Dataset excerpts:
————————
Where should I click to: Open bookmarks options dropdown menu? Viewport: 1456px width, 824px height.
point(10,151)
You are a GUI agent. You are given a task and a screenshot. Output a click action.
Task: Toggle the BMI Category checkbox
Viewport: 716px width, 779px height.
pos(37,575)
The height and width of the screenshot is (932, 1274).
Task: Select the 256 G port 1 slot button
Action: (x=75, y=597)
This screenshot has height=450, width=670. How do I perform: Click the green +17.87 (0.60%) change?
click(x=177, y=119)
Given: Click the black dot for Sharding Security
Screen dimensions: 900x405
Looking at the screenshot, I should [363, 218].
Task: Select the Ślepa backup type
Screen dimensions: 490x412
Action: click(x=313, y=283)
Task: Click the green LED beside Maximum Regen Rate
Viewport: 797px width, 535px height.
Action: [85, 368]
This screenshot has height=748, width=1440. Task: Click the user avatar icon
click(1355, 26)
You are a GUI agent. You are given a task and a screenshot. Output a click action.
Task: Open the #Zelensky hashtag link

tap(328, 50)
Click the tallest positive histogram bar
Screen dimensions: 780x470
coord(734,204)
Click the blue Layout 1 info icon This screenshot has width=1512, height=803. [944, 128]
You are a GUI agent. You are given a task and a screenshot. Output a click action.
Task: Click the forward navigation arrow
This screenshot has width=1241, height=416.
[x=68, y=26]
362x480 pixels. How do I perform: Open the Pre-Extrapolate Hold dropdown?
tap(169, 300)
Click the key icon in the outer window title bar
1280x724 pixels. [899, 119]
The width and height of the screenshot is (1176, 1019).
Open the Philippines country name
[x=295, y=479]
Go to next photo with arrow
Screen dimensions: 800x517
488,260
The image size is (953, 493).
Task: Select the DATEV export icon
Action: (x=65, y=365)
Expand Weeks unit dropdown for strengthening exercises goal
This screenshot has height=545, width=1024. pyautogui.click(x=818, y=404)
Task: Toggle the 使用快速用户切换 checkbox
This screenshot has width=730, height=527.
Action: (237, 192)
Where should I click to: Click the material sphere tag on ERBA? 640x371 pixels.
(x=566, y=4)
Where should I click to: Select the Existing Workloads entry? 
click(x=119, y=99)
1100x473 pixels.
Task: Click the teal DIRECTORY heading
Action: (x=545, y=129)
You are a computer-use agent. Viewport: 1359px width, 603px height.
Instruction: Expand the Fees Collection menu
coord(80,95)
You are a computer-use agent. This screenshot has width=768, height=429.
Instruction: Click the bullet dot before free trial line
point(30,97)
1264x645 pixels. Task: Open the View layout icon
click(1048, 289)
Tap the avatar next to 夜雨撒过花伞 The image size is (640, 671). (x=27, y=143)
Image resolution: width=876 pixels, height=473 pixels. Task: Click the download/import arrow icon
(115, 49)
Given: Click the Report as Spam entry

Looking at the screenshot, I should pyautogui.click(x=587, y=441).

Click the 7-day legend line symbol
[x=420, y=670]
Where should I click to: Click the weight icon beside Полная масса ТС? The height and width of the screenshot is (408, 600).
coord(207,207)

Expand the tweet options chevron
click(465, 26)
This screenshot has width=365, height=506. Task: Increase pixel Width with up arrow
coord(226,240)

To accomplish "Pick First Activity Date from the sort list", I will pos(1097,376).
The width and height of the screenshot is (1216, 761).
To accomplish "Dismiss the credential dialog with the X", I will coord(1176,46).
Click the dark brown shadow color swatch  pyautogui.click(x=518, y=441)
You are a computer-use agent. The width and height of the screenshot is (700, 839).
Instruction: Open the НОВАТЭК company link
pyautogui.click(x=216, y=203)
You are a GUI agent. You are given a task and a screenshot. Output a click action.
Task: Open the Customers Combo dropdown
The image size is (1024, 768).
————————
Problem
Using only the data above, copy out the lines that include the word "will".

Output of the task
To accomplish "Pick First Activity Date from the sort list", I will pos(1097,376).
To accomplish "Dismiss the credential dialog with the X", I will coord(1176,46).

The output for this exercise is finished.